Insbesondere durch außergewöhnliches Engagement der Verantwortlichen vor Ort, durch materielle und finanzielle Unterstützung des BMBF, der DFG, deutscher Forschungstaucherausbildungsbetriebe und der DLRG (Bonn) gelang es, alle notwendigen Voraussetzungen für Forschungstaucherkurse an der UACH zu schaffen.

Die Ausbildungsmaßnahme begann im März 2008 mit der DLRG-Ausbildung (Stufe Silber). Durch Zwischentests und ein leistungsorientiertes Auswahlverfahren nahmen von den ursprünglich mehr als 40 chilenischen Bewerbern noch 10 die praktische Ausbildung mit Rostocker Unterstützung in Angriff, die im Januar 2009 abgeschlossen wurde. Die Prüfung (7x bestanden, 2x nur Theorieprüfung, 1x nicht bestanden) wurde geleitet durch Frank Werner, Vorsitzender der Prüfungskommission für Forschungstaucher der BG Bau.

Das gesamte Procedere wurde im Folgejahr (2010) wiederholt; weitere 8 Kursteilnehmer meisterten erfolgreich ihre Forschungstaucherprüfung. Praktische Ausbildung und Prüfungen fanden meist an Binnenseen im Süden Chiles statt. Die Taucheinsätze an diesen Orten muteten schon abenteuerlich an - nicht nur wegen der Entfernung zur "normalen" Zivilisation, sondern auch wegen einer (für europäische Verhältnisse) völlig neuen UW-Welt.
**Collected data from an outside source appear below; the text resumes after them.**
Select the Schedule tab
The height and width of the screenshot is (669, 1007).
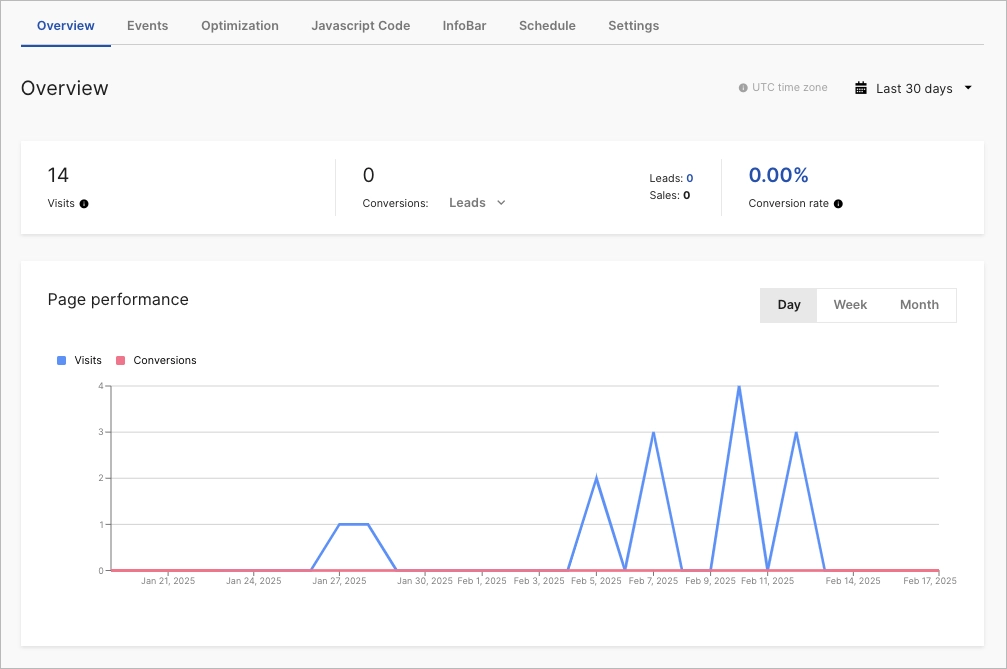tap(547, 26)
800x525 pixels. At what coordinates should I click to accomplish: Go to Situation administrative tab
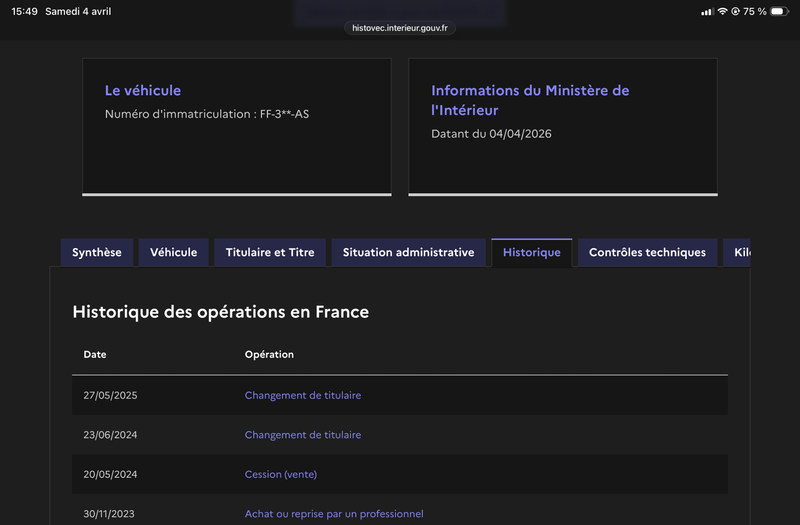click(x=408, y=253)
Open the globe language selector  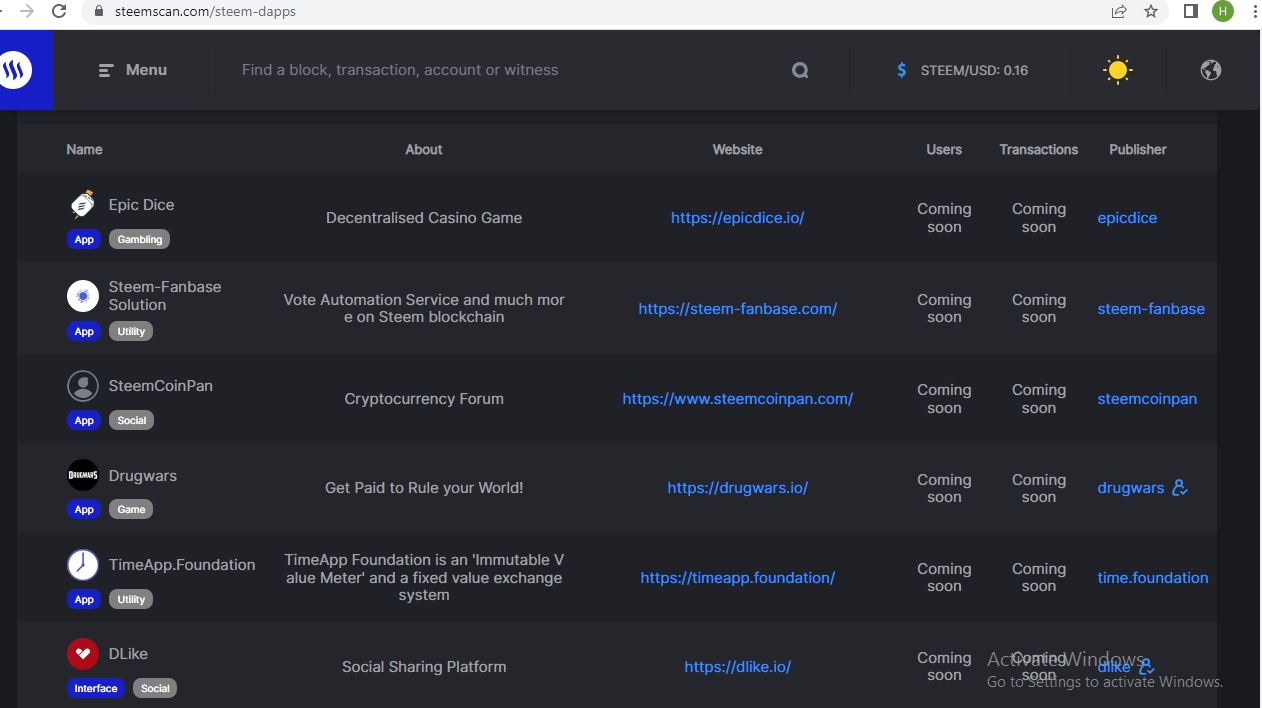1210,70
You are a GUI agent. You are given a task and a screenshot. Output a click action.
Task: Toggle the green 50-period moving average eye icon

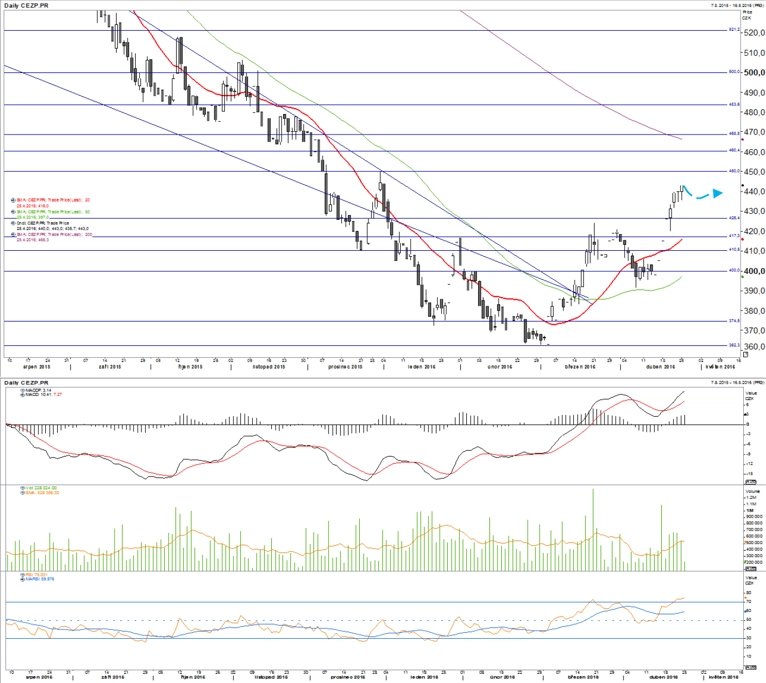(13, 212)
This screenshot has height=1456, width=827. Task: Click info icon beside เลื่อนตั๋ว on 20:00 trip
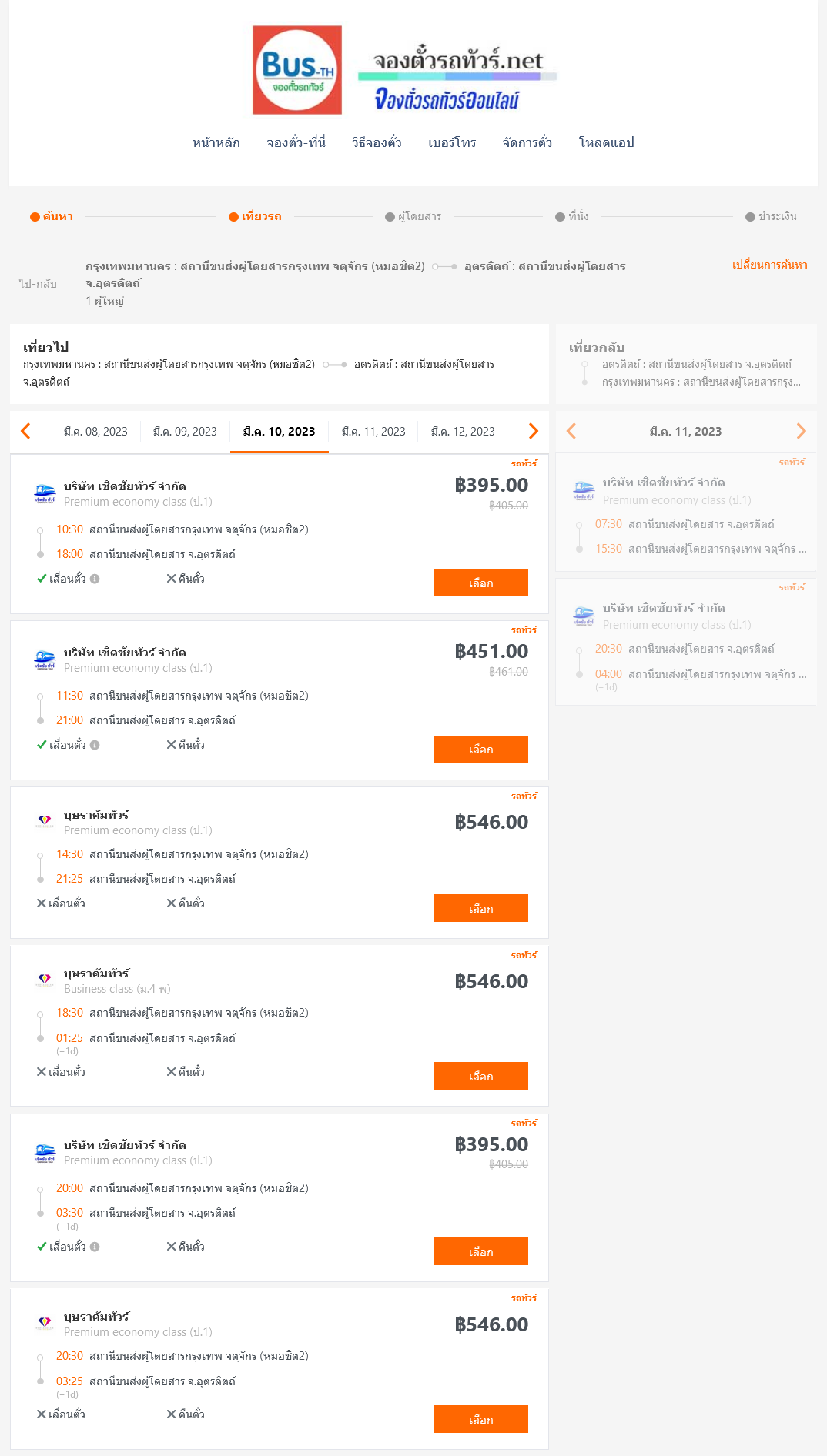95,1247
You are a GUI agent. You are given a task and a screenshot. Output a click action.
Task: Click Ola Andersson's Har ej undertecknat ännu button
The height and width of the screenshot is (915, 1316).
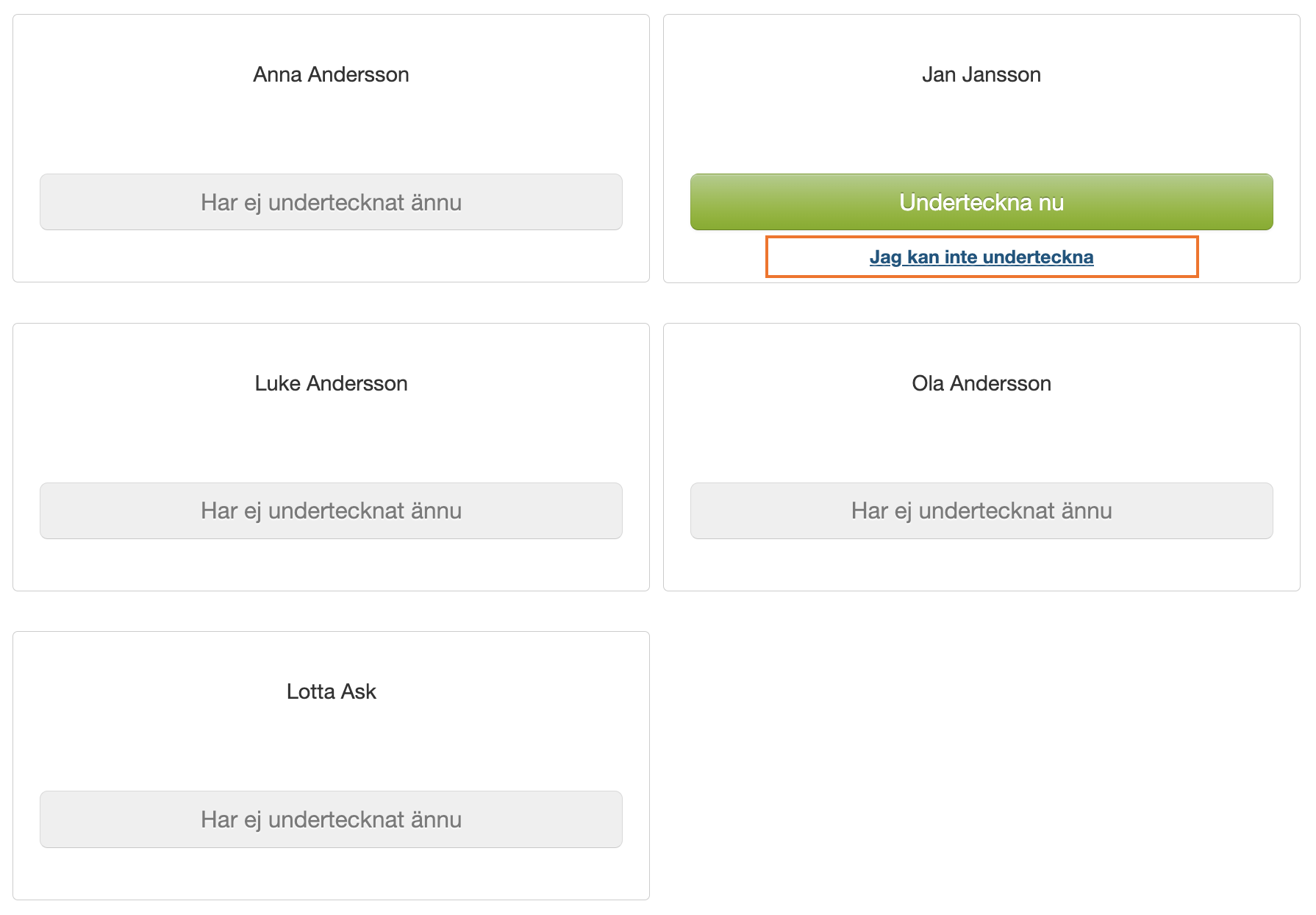coord(981,510)
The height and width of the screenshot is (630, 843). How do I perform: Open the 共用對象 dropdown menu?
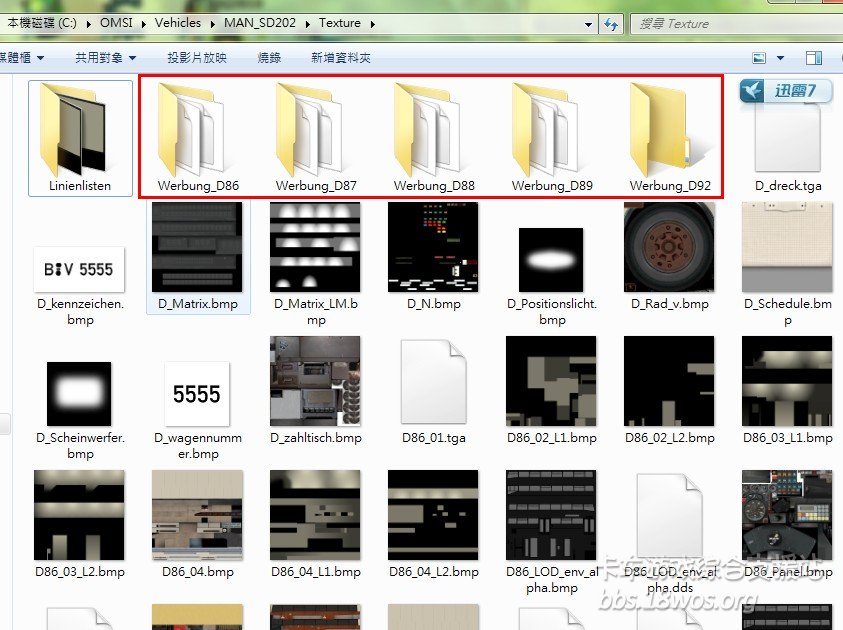pyautogui.click(x=105, y=58)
Mangels Verfügbarkeit eines Schwimmbades wurden Prüfungsübungen, die bspw. in Rostock im warmen Wasser der Neptunhalle stattfinden ins Freiwasser verlagert. Die Sicht war zwar auch gut, die Wassertemperatur lag aber beim halben Wert, welcher sonst im Sprungbecken gemessen wird:

Insgesamt gibt es damit jetzt 15 junge chilenische Wissenschaftler mit einer ESD-Zertifizierung. Damit sind gute Voraussetzungen gegeben, dass auch künftig in Anlehnung an den europäischen Standard weiter wissenschaftlich getaucht und ausgebildet werden wird. Das deutsche Engagement seitens der KFT, insbesondere durch die Universität Rostock wurde mit Beendigung der Aufenthaltsfinanzierung vorerst eingestellt.

Neben der erfolgreichen Ausbildung chilenischer Forschungstaucher gab es aber weitere sehr positive Effekte:

  • gemeinsame Entwicklung eines UW-GPS, welches seit 2009 auch während der FT-Lehrgänge in Chile und in Rostock eingesetzt wird. Das UW-GPS wurde auf der BOOT-2010 ausgestellt (bei Interesse: hier Flyerdownload)
  • Chilenisch-deutsches Kooperationsprojekt zur "Biodiversität antarktischer Lebensformen 2010-2012" (hier Nordmagazin-Bericht ansehen)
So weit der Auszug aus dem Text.